● **Stored data**
....................

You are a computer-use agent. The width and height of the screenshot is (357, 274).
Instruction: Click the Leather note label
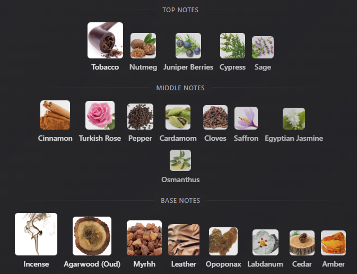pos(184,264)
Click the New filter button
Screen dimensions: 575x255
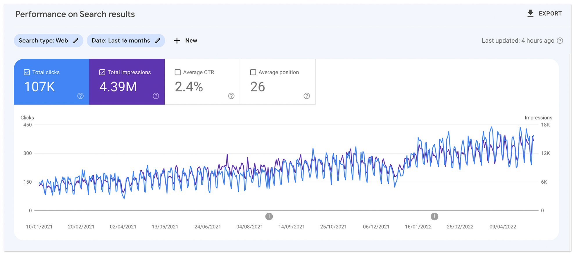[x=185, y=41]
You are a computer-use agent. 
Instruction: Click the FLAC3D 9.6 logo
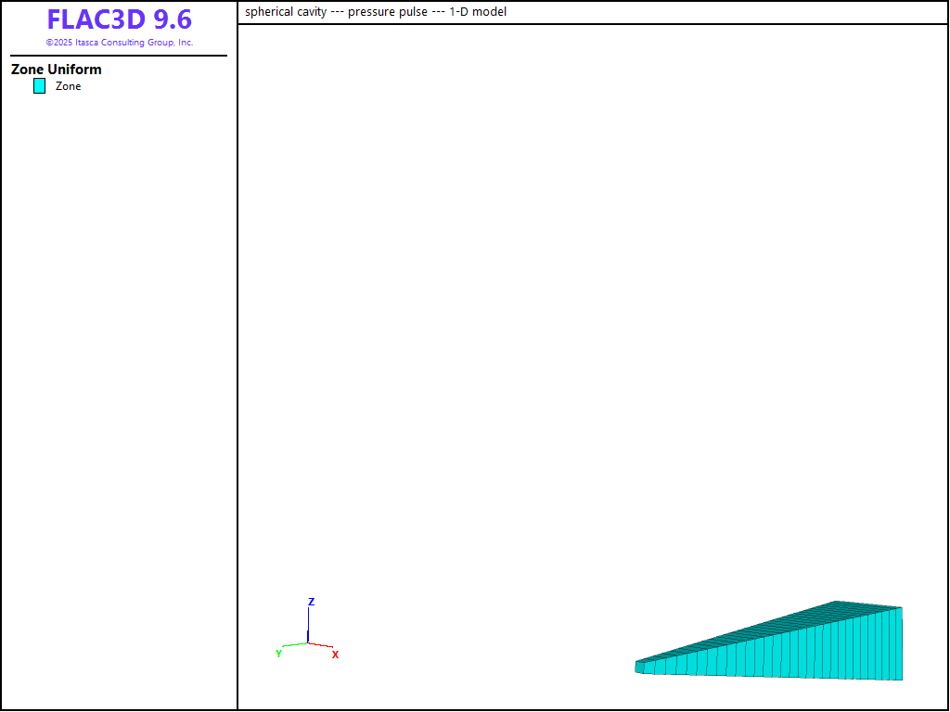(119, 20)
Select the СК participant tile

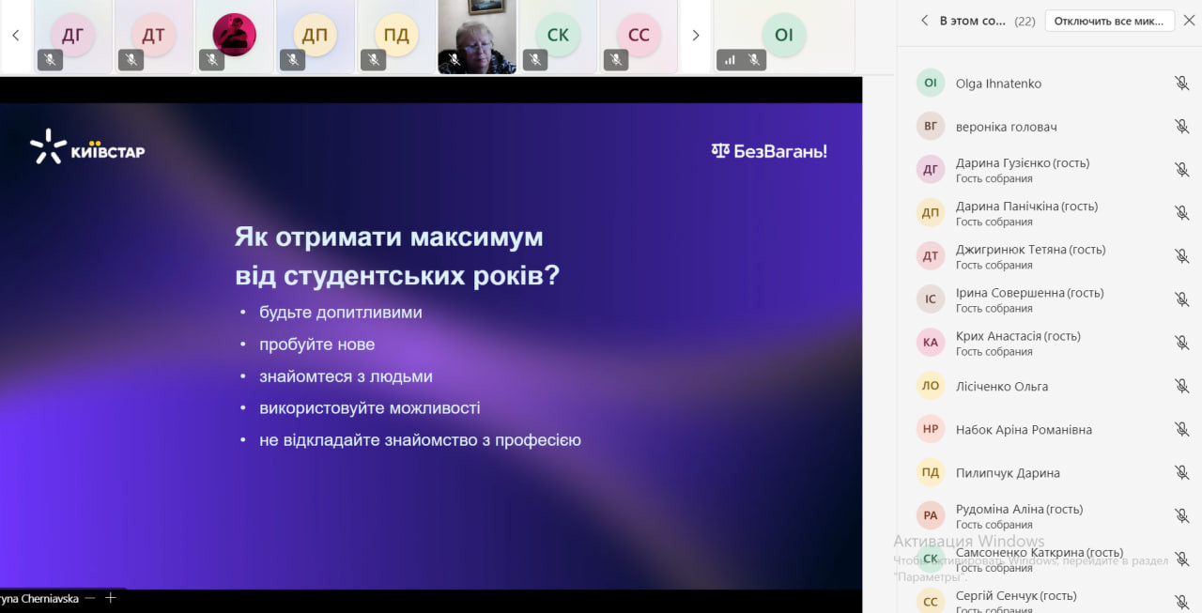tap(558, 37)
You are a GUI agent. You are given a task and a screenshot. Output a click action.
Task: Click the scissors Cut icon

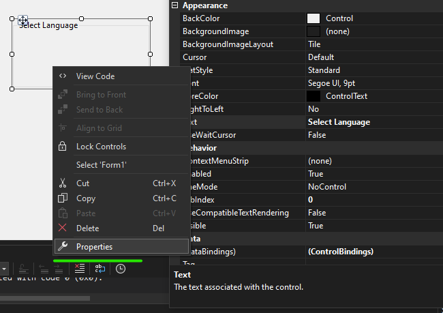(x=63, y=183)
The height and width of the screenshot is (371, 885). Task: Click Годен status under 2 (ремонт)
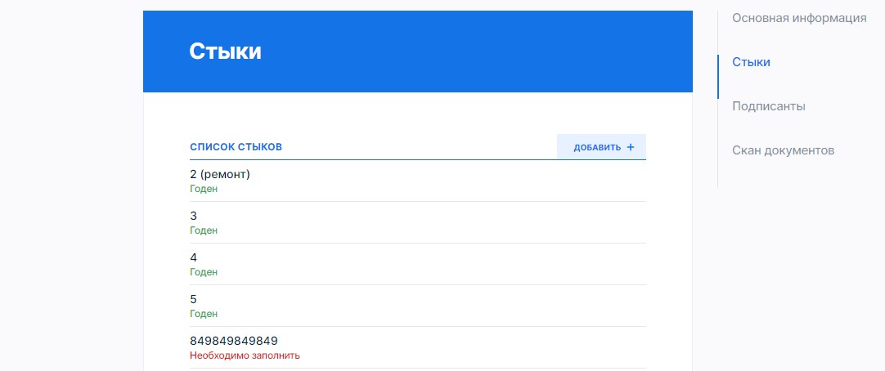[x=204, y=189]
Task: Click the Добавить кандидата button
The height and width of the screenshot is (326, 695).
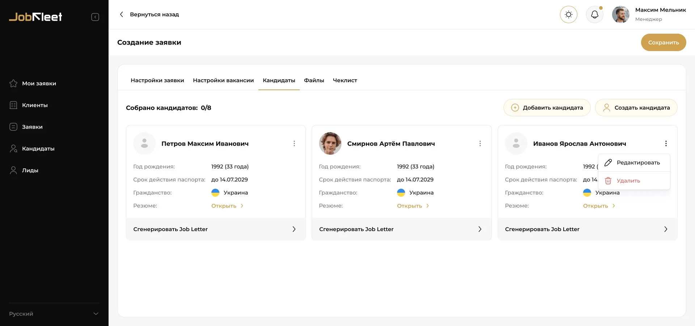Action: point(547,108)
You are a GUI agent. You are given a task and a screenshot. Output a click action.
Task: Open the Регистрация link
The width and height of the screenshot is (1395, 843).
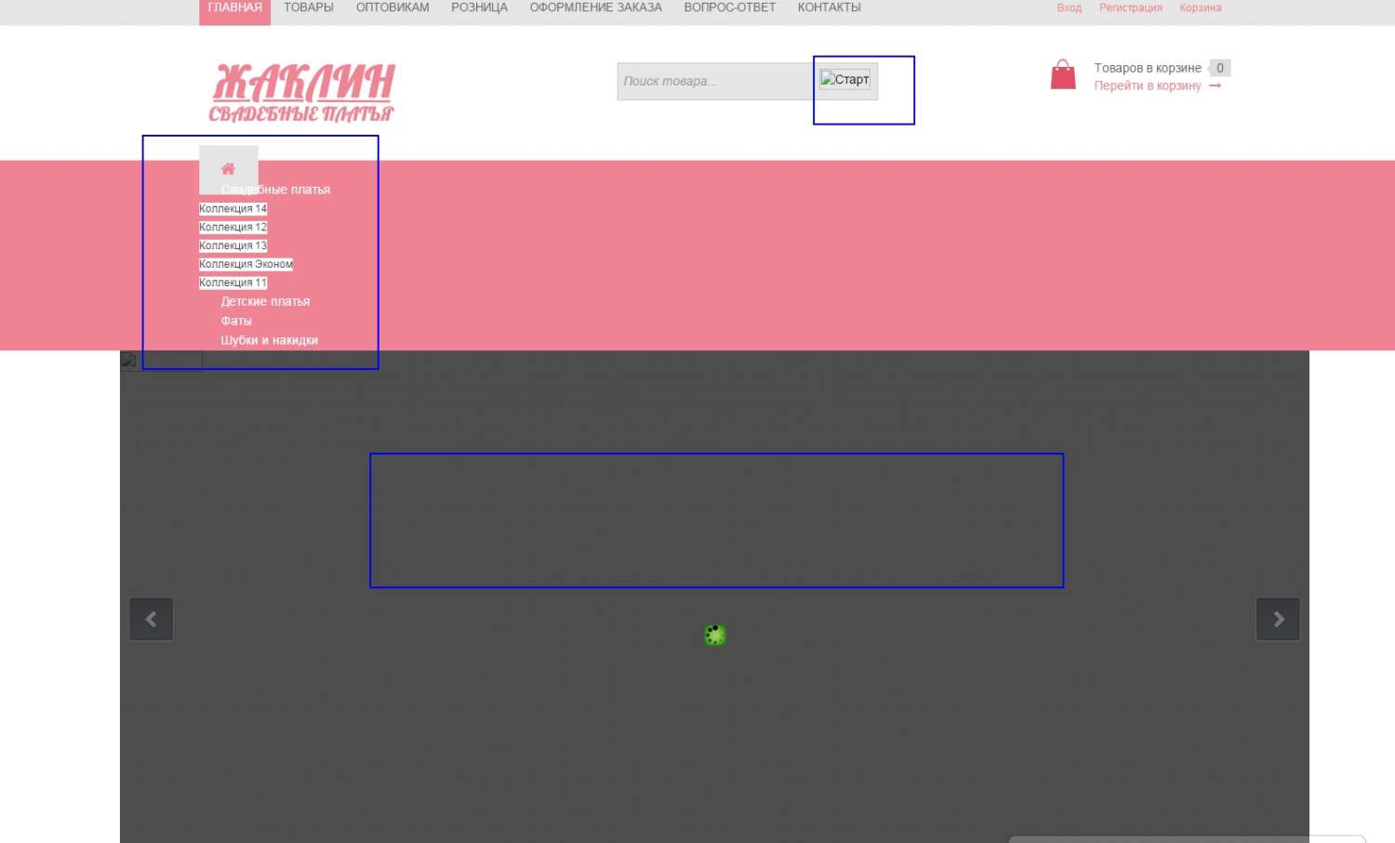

....................

● **EXERCISE BRIEF**
Once you reach the line containing "Task: Click the scissors Cut icon", print it and every line after it exactly, through the end of the entries, without any pictures.

● **RESULT OF THE TASK**
Task: Click the scissors Cut icon

(x=63, y=183)
The height and width of the screenshot is (371, 885). Task: Click Годен status under 2 (ремонт)
[x=204, y=189]
Task: Click the Добавить кандидата button
The height and width of the screenshot is (326, 695).
Action: point(547,108)
You are a GUI agent. You are given a task and a screenshot. Output a click action.
Task: Open the Регистрация link
The width and height of the screenshot is (1395, 843).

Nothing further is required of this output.